• [PASSAGE TO READ]
■ ■ ■

What kind of battery contacts are you using to connect to your AAA battery?
What is the brand of battery you are using and do you have a datasheet for
it (which we could see)?

What you are trying to achieve is probably possible (1W of useful energy
from a mostly discharged AAA NiMH cell), although extreme vigilance will be
needed in trying to achieve maximum efficiency.

You aren't using an ordinary spring contact based battery holder are you?
The spring contacts so often used on hobbyist battery holders look like they
should be of low electrical resistance, but looks can be strongly deceiving.
If you uncoil the spring, you may find the steel wire is surprisingly long,
perhaps 30 centimeters or so. Typically the wire diameter is roughly that
of 22 AWG copper wire, however, the steel they make them from has
dramatically higher resistivity to that of plain copper, perhaps in the
neighborhood of ten times as much. All this results in adding a good 100 to
200 milliohms of resistance or so directly in series with each battery (when
used in multi-cell holders). In your application, every milliohm counts, so
you must use a battery holder with superior contacts.

■ ■ ■

• [REQUEST 1] Give the lines of the records as a numbered list, skipping blank lines and leaving out the pictures.
• [REQUEST 2] Take the text about battery contacts further, starting after its last sentence.
The records below this point are unrelated to the battery text.

■ ■ ■

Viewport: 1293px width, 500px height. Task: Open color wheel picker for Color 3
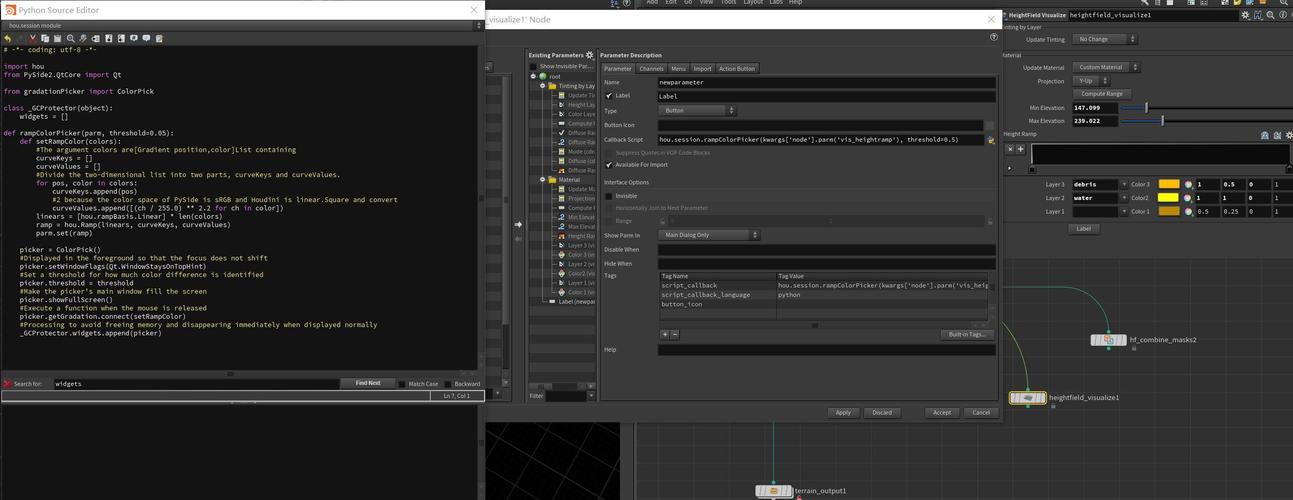[1188, 185]
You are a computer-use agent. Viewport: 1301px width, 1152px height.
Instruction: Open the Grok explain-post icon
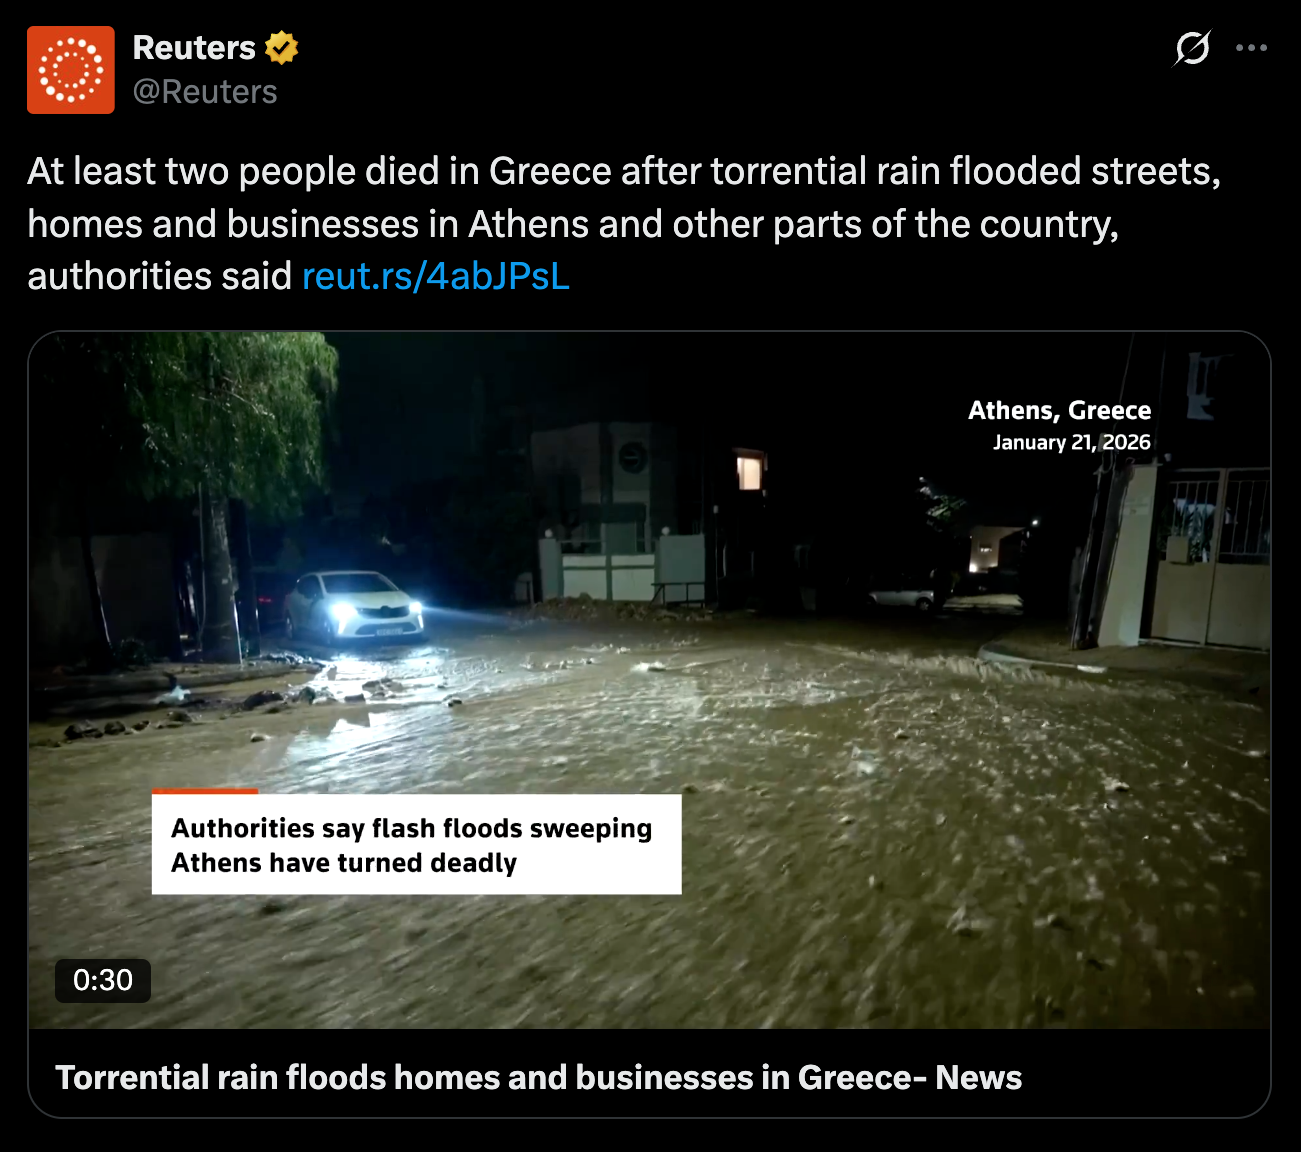(1192, 48)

■ ■ ■

• [TASK OUTPUT 1]
1. Viewport: 1293px width, 500px height. Task: Open color wheel picker for Color 3
2. [1188, 185]
3. You are a computer-use agent. Viewport: 1301px width, 1152px height.
4. Instruction: Open the Grok explain-post icon
5. (1192, 48)

• [TASK OUTPUT 2]
Aside from this, you also need to make sure to use adequately large wiring
for the given wiring distances. On breadboards or other non-permanent
prototype connection schemes, it is not unusual to end up using surprisingly
long wire runs perhaps over one meter using thin wire (IE: 22 AWG). This
can easily end up inadvertently adding tens of milliohms or so of extra
resistance which will negatively effect circuit capability.

This utility may help in selecting the proper wire sizes for practical
resistances in your application.

http://www.mogami.com/e/cad/wire-gauge.html

Additionally, your power switch needs to be of good construction with very
low resistance. A small primitive switch could easily add a few tens of
milliohms, which again will compromise circuit capability. Ideally you
would use a gold plated switch with large contact surface area.
 
B

Bob Monsen

I think I'm am allowed to use anything as long as i don't charge it
before the run. Would switching the voltage high before bringing it
back down hurt my efficiency? I really thought long and hard before
asking. My classmates and and I are truly stumped, next week is block
integration no one i know has anything reliable. Thanks for your reply

Look up "beam" robots... you have the same problem, which is a voltage
source which won't power your motors. They charge a cap, and then burst
the motor for a bit. The *average* power is thus decreased, and the
momentary power while the thing is going can be arbitrarily large.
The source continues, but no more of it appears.